I should indicate that—in relation to the substantive legislation or one of the consequential bills before the chamber—we think having a sound regulatory system in relation to this new market is important. We have put forward a scheme which deems units as financial products and they will be regulated by the same pieces of legislation and regulation that this parliament has already passed or will pass in the future in relation to financial product regulation.
2:58 pm
Christine Milne (Tasmania, Australian Greens) Share this | Link to this | Hansard source
I have some sympathy with Senator Joyce’s amendment because of the appalling experience that people around Australia had with the virtual non-existence of the oversight of the managed investment schemes by the Australian Securities and Investment Commission. We found that ridiculous commissions were being paid and that, contrary to financial regulation, they were not transparent to investors who were discussing matters. The investors were not even aware that often the people that they were talking to had special arrangements with various companies, and so on. However, we also concur with the government that a parliament cannot regulate to this level in the financial market.
I have to put on the record that I do not think ASIC has done a very good job at all in regulating this and I am very fearful that the carbon market will end up with the same sorts of sharks that we have seen wherever complex financial products have been developed—as the managed investment schemes turned out to be. You get middle people who make vast fortunes out of dealing in bits of paper, and there is not very good transparency so it is quite difficult to track exactly what they are trading in. That is what happened with the derivatives market, and I am fearful we will end up with exactly the same thing in the carbon market. That is not just an issue for the Australian carbon market; it is an issue for the global carbon market. How you regulate the carbon market to ensure transparency, proper oversight and so on is a matter that is quite widely discussed in international circles.

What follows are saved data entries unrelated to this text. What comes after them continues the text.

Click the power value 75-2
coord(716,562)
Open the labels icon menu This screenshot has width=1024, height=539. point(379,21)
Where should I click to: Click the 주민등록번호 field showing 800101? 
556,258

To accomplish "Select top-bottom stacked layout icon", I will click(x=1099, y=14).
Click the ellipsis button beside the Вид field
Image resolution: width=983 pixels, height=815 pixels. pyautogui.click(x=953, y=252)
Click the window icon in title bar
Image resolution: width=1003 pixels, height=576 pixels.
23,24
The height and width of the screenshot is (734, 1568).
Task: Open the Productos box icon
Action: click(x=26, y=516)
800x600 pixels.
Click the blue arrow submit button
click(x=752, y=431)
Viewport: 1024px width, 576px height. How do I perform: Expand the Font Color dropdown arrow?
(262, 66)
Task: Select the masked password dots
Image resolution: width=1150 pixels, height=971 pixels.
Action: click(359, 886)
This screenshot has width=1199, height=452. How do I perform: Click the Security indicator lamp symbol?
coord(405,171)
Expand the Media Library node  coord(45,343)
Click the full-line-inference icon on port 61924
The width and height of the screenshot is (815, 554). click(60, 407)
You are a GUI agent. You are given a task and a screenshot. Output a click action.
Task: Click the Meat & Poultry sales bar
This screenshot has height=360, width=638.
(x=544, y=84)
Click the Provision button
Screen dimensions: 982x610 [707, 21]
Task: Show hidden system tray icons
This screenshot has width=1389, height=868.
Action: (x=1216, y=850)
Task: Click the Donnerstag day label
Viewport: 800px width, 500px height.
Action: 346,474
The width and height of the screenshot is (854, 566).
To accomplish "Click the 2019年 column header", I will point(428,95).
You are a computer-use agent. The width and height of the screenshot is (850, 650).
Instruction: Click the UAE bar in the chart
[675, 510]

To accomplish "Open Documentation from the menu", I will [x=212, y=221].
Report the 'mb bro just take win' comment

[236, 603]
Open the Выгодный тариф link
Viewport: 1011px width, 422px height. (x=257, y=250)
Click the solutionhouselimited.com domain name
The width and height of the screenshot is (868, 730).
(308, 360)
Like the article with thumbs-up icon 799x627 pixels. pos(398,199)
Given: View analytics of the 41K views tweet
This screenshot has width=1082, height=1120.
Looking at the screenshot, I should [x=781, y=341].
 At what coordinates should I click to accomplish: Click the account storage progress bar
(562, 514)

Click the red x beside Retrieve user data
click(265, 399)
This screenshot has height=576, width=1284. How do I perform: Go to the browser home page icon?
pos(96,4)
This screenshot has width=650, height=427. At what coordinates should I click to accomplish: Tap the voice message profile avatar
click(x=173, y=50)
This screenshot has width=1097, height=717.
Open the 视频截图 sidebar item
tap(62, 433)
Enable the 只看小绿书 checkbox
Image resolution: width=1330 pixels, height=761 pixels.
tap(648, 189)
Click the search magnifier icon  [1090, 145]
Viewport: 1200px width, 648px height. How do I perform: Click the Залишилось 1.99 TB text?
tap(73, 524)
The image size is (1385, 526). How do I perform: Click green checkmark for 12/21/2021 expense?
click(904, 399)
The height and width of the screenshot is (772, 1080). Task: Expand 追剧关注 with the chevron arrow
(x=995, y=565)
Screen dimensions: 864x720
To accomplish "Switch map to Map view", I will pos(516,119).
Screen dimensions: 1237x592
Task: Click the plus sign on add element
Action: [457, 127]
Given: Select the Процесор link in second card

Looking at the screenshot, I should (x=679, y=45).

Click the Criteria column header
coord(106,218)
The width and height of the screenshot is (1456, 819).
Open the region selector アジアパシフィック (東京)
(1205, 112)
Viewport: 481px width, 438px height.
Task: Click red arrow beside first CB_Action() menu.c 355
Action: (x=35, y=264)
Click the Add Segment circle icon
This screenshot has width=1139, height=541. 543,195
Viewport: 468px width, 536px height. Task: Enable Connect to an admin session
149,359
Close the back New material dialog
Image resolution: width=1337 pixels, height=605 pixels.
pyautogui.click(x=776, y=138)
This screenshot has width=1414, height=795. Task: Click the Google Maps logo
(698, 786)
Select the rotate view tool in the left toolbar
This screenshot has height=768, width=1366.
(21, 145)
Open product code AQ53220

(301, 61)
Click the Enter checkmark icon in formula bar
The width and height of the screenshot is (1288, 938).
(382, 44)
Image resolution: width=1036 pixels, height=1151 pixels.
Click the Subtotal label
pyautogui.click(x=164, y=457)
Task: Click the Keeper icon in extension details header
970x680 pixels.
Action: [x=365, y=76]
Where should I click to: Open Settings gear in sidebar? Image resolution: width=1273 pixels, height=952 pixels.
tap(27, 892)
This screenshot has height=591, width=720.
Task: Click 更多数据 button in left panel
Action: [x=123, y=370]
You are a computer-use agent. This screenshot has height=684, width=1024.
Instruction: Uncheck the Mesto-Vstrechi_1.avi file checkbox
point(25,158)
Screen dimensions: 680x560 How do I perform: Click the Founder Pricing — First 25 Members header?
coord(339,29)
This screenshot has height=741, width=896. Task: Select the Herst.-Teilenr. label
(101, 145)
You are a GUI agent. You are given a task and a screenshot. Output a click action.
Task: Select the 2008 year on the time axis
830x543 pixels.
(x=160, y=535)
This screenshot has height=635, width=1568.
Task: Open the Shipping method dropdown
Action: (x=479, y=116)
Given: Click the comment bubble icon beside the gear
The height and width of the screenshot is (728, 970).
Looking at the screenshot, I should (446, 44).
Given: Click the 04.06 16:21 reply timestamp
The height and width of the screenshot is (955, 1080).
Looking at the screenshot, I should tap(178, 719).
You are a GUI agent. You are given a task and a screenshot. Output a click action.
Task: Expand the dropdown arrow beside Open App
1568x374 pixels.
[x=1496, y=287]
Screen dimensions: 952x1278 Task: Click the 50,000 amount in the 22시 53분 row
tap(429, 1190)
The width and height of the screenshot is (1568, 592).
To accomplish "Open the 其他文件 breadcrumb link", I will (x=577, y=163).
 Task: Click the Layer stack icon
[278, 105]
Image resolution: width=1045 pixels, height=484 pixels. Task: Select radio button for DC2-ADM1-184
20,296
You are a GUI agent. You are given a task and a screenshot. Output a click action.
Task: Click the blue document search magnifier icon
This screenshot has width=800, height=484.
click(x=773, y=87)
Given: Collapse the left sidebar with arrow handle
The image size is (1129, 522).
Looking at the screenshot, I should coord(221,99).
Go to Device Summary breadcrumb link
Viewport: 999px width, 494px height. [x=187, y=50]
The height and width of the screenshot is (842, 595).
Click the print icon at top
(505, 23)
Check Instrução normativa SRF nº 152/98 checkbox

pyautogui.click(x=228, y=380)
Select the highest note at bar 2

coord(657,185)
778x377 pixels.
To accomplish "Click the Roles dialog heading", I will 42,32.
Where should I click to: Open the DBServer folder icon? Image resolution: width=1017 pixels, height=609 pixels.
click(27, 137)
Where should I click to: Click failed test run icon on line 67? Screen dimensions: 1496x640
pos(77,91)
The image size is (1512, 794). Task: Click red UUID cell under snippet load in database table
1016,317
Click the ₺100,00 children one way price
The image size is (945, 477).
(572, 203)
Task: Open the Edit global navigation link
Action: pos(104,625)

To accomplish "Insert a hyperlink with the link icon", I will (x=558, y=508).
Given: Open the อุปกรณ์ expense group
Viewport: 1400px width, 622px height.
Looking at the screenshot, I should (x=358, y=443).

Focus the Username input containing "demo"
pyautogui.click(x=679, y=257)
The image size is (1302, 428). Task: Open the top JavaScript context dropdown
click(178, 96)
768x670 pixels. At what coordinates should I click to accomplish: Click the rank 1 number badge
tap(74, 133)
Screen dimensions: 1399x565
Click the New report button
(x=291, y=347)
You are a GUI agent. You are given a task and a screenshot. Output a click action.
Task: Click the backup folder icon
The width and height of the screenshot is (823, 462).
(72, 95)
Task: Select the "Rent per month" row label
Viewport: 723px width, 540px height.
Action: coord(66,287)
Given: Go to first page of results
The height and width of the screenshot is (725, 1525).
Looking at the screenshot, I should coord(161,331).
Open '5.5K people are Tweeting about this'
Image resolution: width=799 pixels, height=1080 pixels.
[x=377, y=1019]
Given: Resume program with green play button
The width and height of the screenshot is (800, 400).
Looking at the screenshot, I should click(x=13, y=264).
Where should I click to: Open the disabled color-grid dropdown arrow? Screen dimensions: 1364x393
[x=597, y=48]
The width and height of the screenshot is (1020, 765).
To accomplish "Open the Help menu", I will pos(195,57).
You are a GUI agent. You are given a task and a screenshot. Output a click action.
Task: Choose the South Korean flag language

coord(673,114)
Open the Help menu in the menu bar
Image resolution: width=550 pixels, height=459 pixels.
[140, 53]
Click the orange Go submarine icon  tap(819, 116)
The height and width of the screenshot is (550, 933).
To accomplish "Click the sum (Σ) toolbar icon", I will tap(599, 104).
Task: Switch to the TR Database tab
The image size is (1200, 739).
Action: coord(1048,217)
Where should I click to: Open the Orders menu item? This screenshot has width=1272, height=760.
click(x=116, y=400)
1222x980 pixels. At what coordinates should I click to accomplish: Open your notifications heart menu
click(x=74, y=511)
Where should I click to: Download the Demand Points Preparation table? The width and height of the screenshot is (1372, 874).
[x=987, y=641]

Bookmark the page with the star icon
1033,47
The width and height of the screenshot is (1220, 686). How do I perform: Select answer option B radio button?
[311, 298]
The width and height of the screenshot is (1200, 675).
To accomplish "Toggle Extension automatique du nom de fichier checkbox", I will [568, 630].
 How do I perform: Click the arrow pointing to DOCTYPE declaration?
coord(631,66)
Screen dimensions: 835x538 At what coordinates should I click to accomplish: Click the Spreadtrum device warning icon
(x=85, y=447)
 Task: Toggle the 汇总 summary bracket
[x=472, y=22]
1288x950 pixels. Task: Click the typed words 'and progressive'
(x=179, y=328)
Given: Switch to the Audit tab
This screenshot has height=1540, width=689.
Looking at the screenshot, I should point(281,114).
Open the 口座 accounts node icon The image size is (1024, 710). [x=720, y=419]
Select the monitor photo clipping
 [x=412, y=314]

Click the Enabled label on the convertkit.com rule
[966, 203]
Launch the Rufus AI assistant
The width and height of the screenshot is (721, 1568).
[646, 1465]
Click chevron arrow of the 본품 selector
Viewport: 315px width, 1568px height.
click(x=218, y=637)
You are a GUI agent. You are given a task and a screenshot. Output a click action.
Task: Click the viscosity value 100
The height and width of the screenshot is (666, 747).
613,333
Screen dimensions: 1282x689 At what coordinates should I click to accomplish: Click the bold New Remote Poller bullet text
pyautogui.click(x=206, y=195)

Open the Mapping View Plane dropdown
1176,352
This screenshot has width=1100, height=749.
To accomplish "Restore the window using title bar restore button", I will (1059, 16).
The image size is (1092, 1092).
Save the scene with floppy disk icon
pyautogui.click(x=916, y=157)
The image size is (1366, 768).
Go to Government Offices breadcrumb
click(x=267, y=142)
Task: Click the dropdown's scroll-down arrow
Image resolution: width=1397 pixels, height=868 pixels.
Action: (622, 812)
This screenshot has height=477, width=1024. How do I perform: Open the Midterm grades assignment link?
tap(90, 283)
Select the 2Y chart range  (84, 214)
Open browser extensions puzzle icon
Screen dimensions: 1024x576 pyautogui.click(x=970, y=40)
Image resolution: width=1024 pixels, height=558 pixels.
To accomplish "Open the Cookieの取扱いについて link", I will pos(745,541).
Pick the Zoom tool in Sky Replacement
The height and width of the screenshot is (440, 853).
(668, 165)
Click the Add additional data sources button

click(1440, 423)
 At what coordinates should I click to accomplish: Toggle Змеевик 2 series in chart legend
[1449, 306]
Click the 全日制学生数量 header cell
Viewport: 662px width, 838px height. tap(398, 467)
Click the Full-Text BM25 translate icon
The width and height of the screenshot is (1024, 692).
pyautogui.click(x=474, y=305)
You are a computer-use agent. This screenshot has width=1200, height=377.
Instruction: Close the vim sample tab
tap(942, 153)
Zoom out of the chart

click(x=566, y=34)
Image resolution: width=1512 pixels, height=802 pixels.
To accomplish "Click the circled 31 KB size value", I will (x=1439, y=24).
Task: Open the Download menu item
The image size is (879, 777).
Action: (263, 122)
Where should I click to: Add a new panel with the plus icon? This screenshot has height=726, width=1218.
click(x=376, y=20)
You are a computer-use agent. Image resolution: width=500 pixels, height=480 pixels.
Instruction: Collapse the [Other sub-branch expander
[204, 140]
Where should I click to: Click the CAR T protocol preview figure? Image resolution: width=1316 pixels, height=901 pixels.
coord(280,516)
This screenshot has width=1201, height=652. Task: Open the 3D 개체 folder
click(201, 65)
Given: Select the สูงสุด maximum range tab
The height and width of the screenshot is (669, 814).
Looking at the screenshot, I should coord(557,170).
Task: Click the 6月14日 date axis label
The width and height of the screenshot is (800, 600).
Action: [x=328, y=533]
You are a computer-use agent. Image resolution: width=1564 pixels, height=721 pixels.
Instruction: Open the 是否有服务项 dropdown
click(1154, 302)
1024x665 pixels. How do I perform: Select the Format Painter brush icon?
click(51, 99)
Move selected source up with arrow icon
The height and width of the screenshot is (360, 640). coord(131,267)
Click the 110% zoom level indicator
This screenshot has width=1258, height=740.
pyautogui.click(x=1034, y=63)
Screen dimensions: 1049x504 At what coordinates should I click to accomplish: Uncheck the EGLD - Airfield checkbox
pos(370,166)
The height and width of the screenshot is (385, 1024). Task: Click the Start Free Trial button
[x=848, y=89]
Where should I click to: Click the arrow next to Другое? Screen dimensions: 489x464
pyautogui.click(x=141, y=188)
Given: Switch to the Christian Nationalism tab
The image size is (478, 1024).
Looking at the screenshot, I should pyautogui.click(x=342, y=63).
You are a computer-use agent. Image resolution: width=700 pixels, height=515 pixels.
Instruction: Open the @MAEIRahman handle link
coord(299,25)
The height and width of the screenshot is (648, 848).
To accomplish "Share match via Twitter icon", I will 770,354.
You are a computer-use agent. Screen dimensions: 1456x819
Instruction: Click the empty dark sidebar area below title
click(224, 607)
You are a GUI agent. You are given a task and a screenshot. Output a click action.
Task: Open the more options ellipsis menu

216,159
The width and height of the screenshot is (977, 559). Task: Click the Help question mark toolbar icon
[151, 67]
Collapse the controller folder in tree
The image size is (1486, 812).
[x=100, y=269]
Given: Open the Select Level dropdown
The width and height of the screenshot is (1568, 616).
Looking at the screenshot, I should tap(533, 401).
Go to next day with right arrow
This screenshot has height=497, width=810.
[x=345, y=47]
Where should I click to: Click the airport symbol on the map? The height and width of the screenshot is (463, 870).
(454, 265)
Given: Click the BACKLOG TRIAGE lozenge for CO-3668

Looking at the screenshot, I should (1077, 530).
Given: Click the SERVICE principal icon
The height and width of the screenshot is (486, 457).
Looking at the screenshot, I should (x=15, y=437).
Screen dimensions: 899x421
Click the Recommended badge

I just wanted to put on the record that I completely understand where Senator Joyce is coming from. Poor oversight in Australia has resulted in a lot of people losing a great deal, and the managed investment schemes are a classic case. I think it would be appropriate, prior to the review stage of the establishment of such a scheme, for ASIC to be put on notice about the need to introduce appropriate oversight of the carbon market as it operates in Australia and also in the context of how it operates around the world.
3:01 pm
Nick Xenophon (SA, Independent) Share this | Link to this | Hansard source
I concur broadly with the remarks of Senator Milne. I am quite sympathetic to Senator Joyce’s amendment. Some would say that it is mischievous in the sense that it has such a low level of commission, but I think the intent is good. There is real concern that the spivs might take over the carbon market, that the markets may be manipulated, when this is about reducing emissions. I indicate that I would rather support Senator Joyce’s amendment than not have any other framework in place.
Question negatived.
3:02 pm
Penny Wong (SA, Australian Labor Party, Minister for Climate Change and Water) Share this | Link to this | Hansard source
by leave—I move government amendments (15), (16) and (18) to (21) on sheet BE242 together:
(15) Clause 97, page 139 (line 2), omit “14 days”, substitute “90 days”.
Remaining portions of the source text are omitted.